Word and element locating data:
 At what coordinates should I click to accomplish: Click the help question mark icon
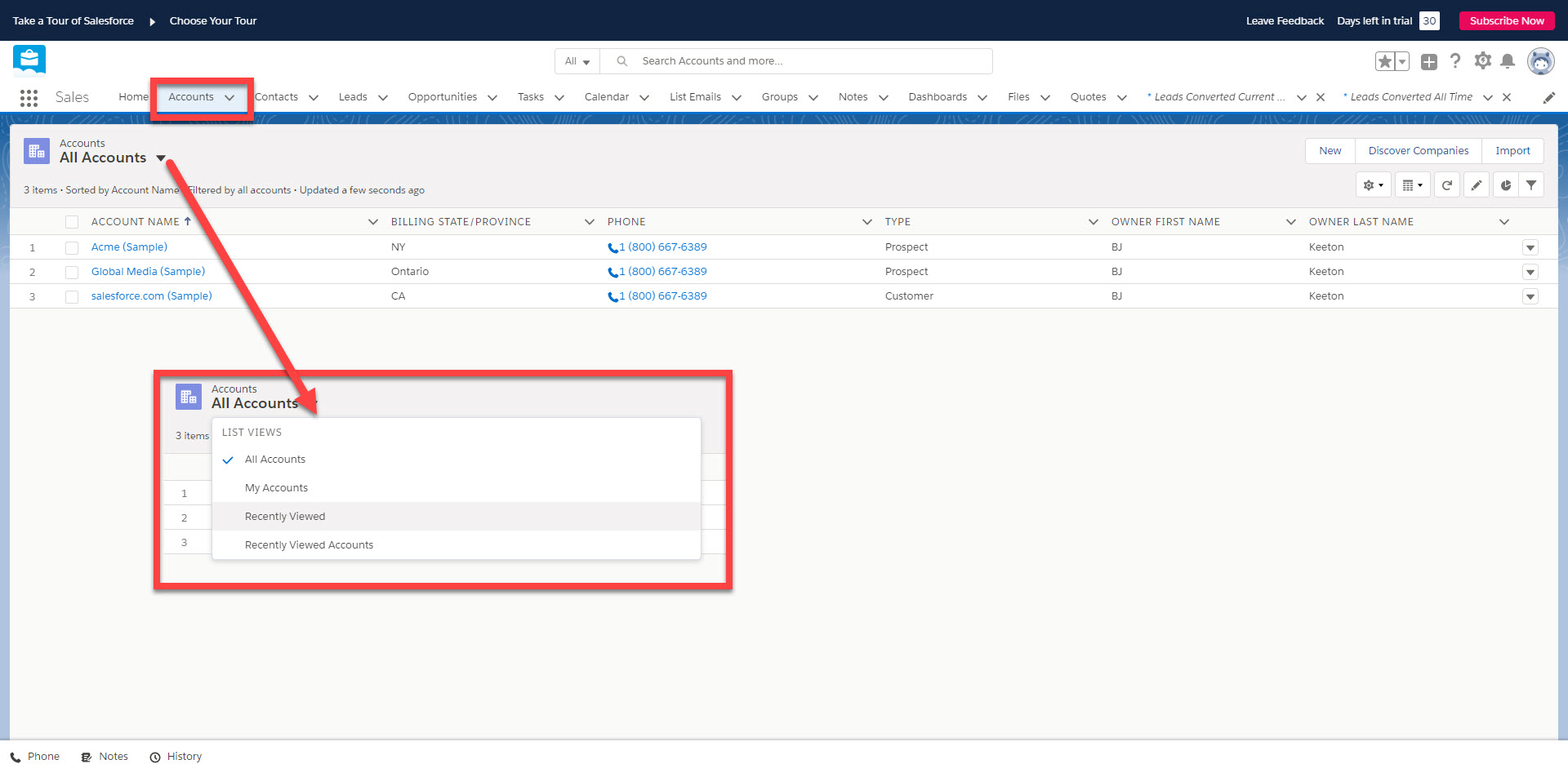[1455, 61]
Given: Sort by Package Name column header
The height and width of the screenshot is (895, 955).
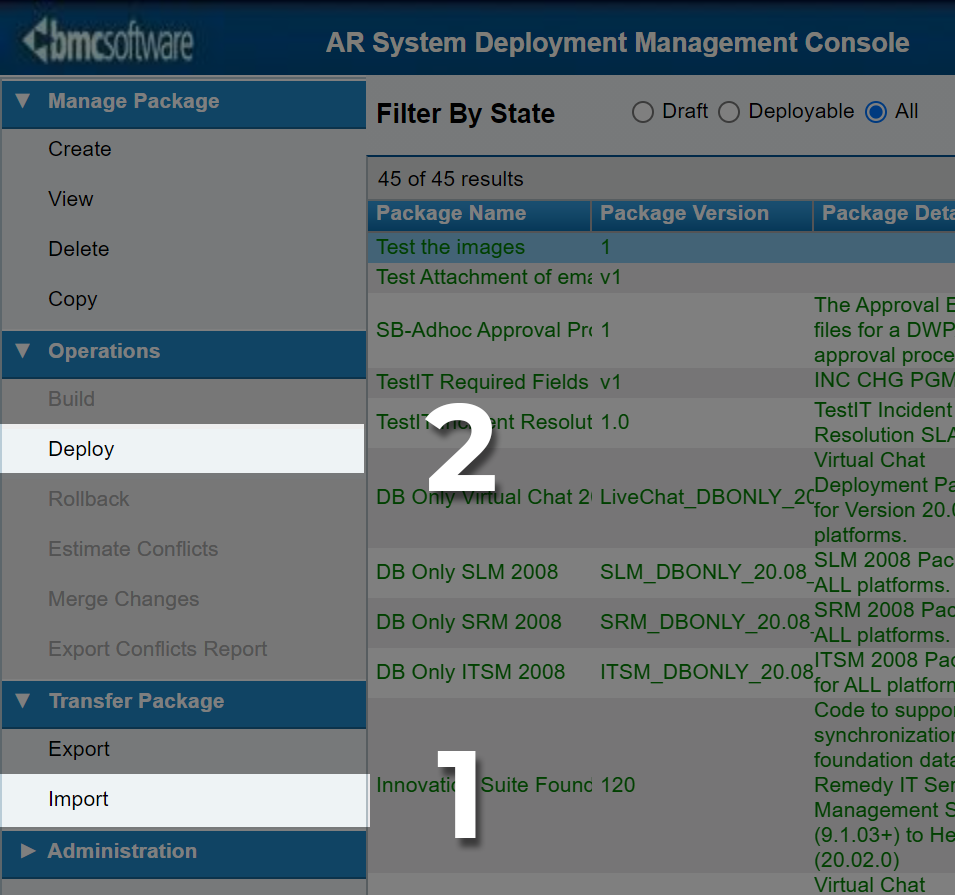Looking at the screenshot, I should 451,213.
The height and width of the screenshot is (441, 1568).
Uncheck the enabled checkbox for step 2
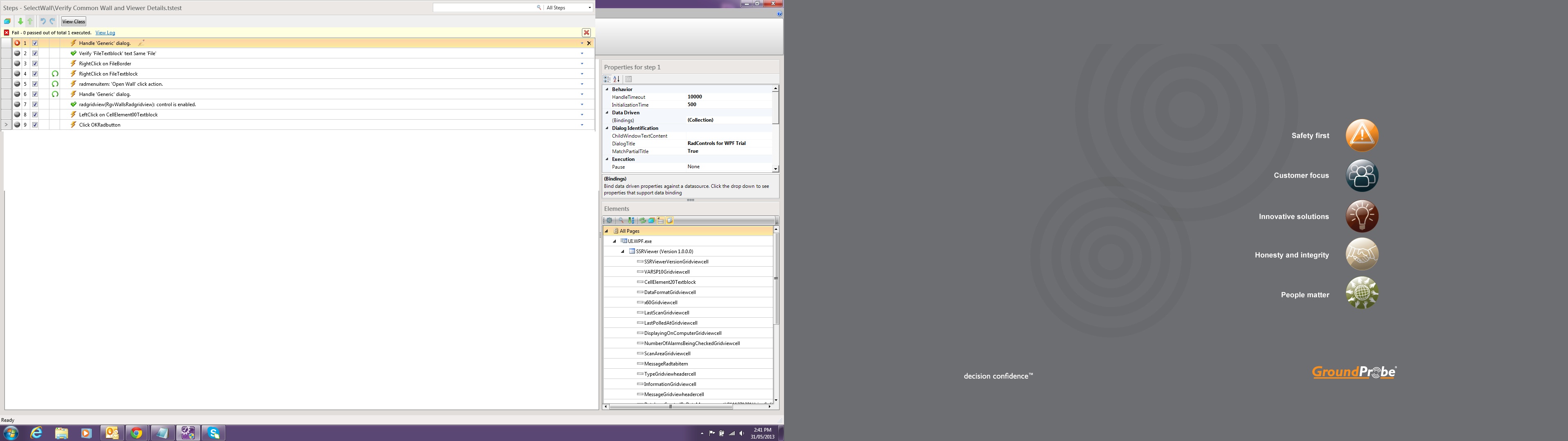(35, 53)
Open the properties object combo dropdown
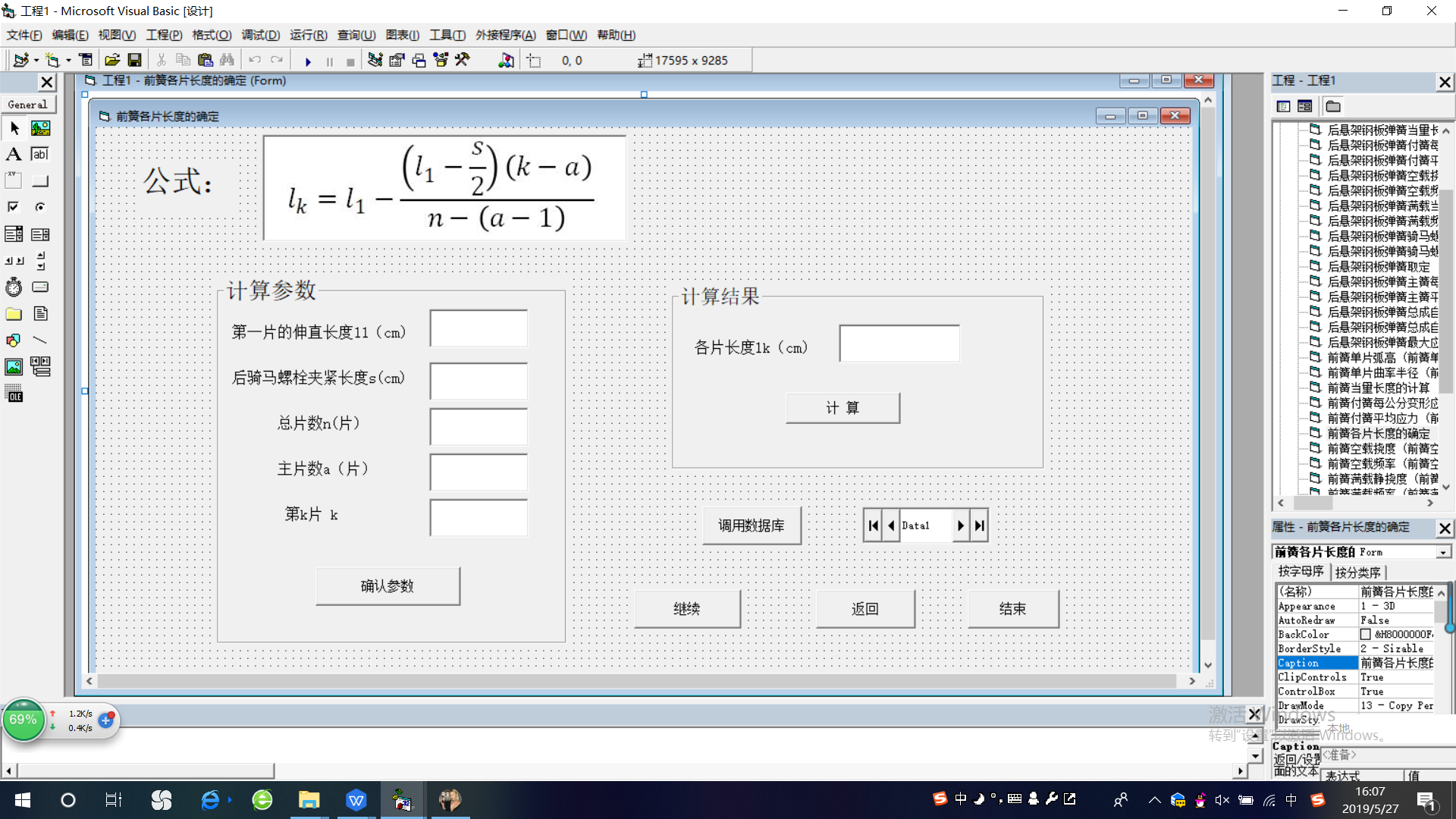The image size is (1456, 819). (x=1443, y=552)
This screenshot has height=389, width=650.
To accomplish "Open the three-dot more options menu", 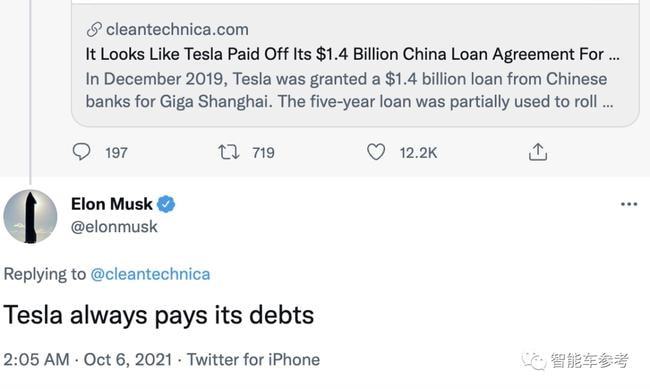I will coord(629,204).
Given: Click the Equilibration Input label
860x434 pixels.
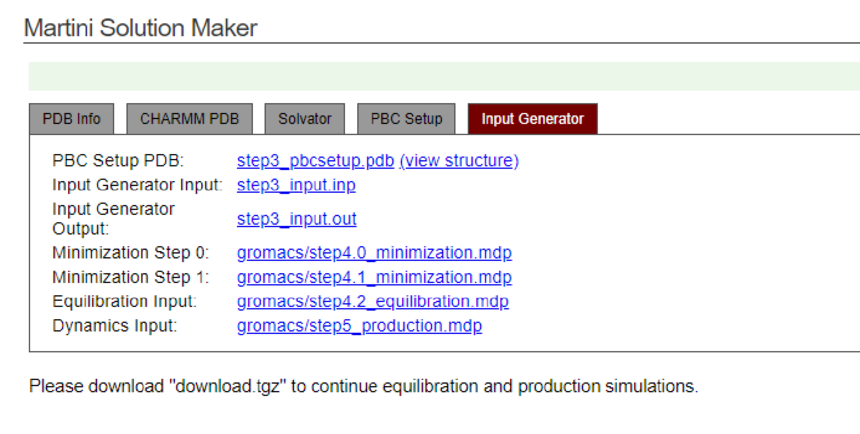Looking at the screenshot, I should click(124, 302).
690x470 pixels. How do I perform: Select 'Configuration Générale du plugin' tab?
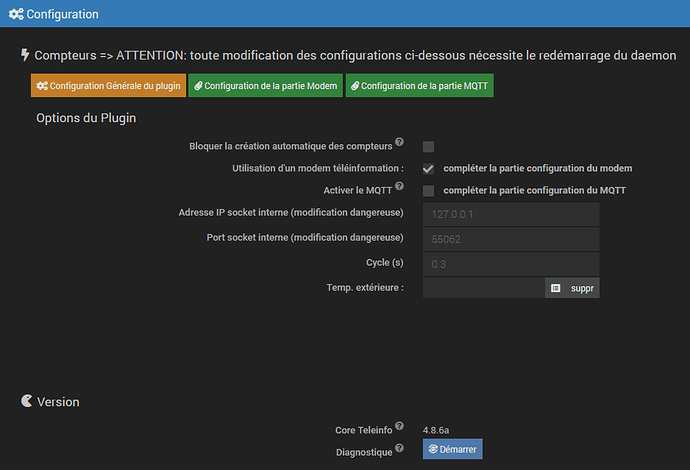(x=108, y=86)
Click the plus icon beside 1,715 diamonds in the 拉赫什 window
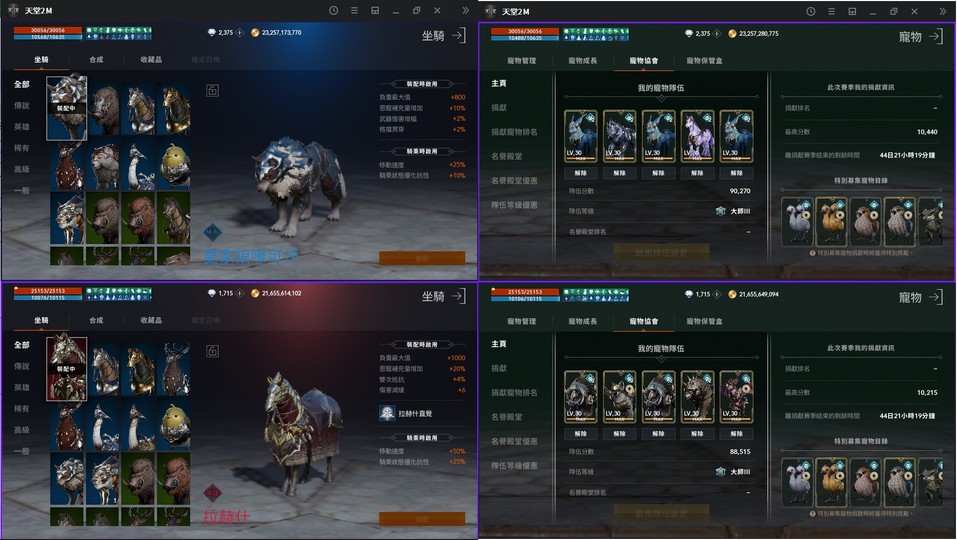 tap(240, 293)
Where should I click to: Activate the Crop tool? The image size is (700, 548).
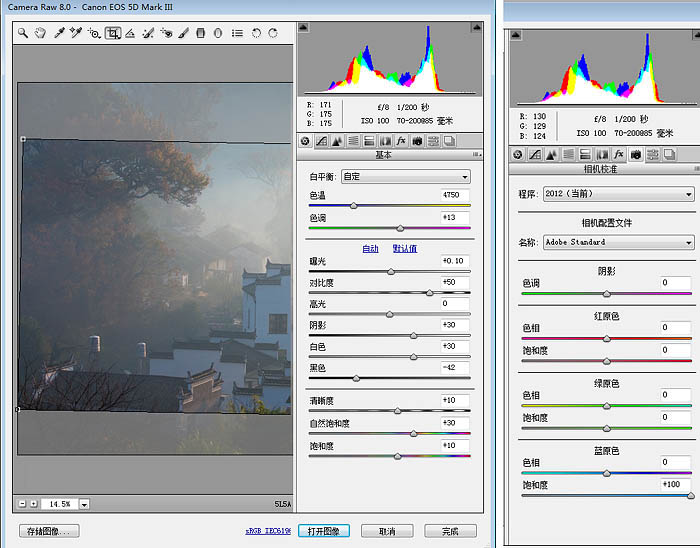pos(113,33)
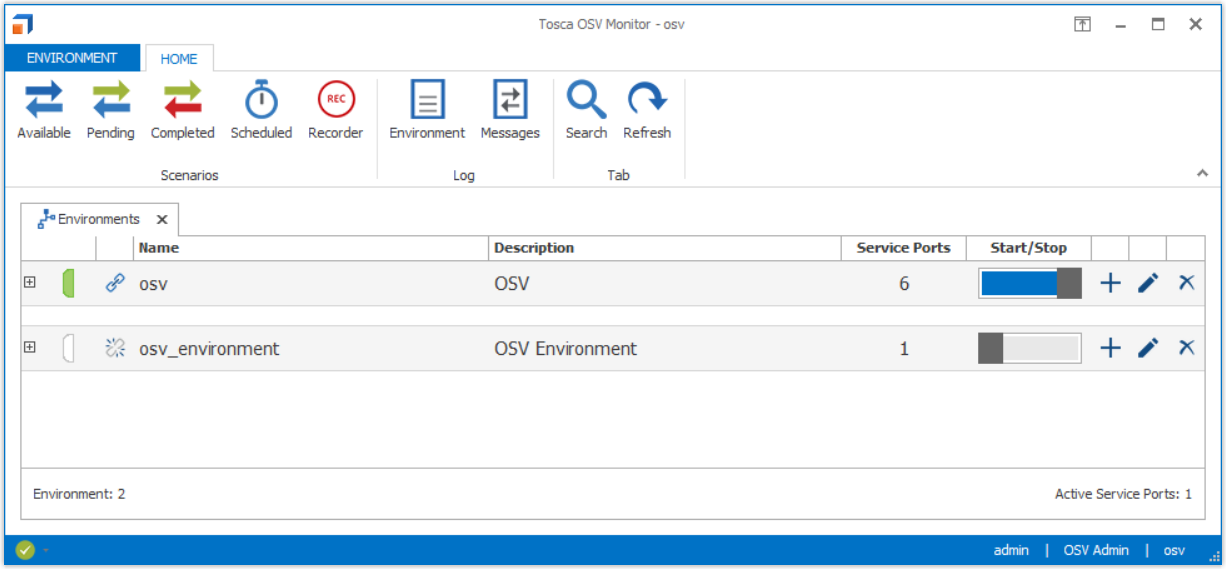
Task: Start the osv_environment toggle
Action: tap(1030, 348)
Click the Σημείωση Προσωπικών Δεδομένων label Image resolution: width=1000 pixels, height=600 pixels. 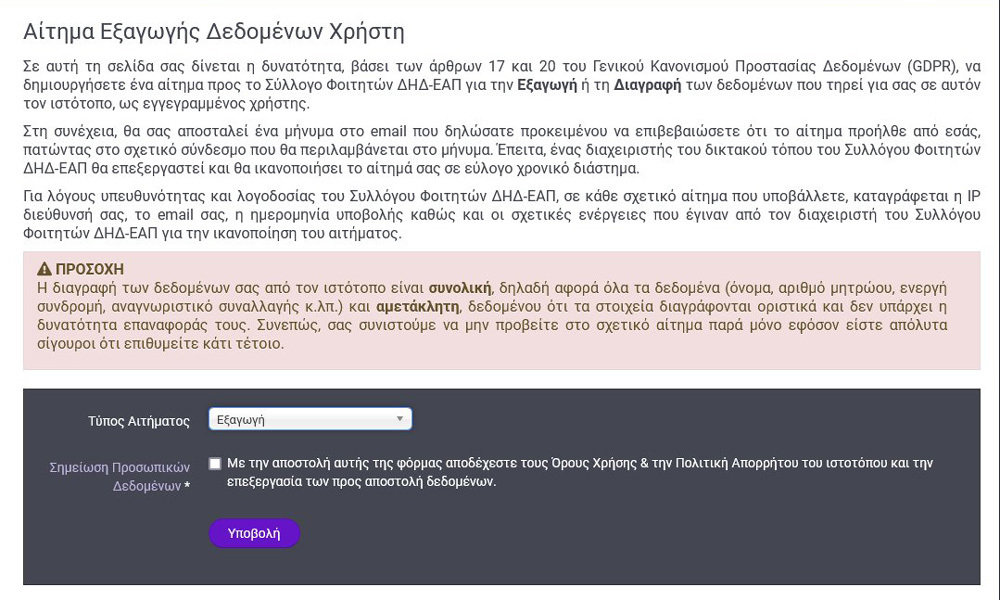tap(120, 476)
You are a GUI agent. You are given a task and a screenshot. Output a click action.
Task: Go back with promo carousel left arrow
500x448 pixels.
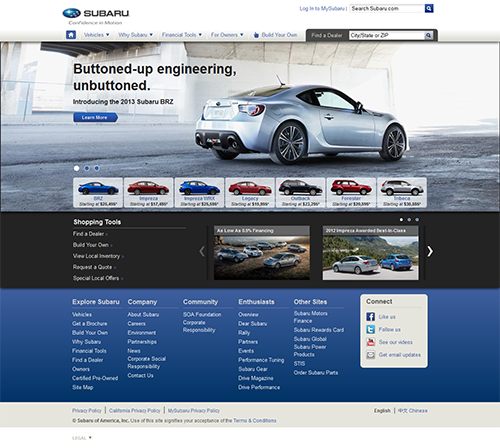click(202, 251)
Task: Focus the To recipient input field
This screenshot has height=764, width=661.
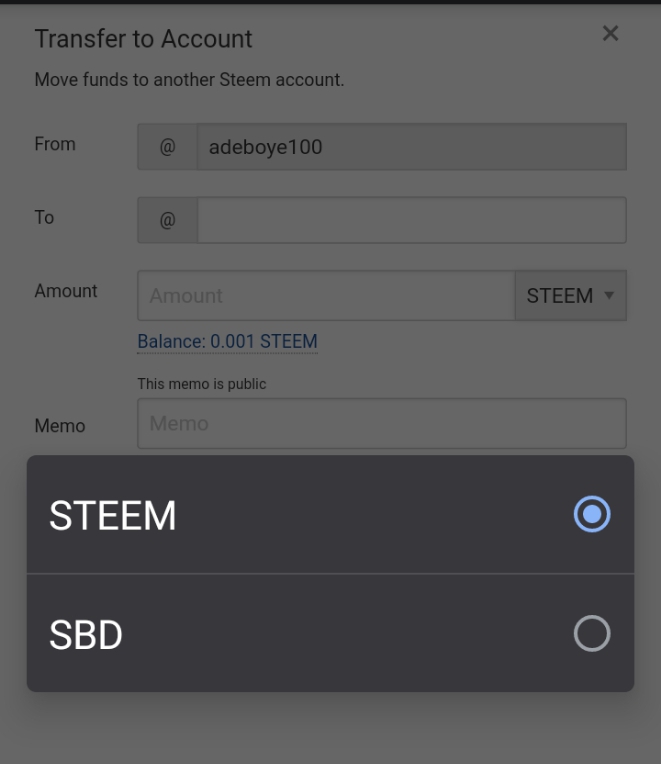Action: (x=411, y=221)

EXERCISE: Render the material as a Markdown table with the columns "Row" and "Line", starting at the line that contains "You are a GUI" and ending at the end of the material. Number each row, skip blank lines, and leave the pictures out.

RESULT OF THIS EXERCISE:
| Row | Line |
|---|---|
| 1 | You are a GUI agent. You are given a task and a screenshot. Output a click action. |
| 2 | Task: Go back with promo carousel left arrow |
| 3 | 500x448 pixels. |
| 4 | click(202, 251) |
| 5 | Task: Focus the To recipient input field |
| 6 | This screenshot has height=764, width=661. |
| 7 | Action: (x=411, y=221) |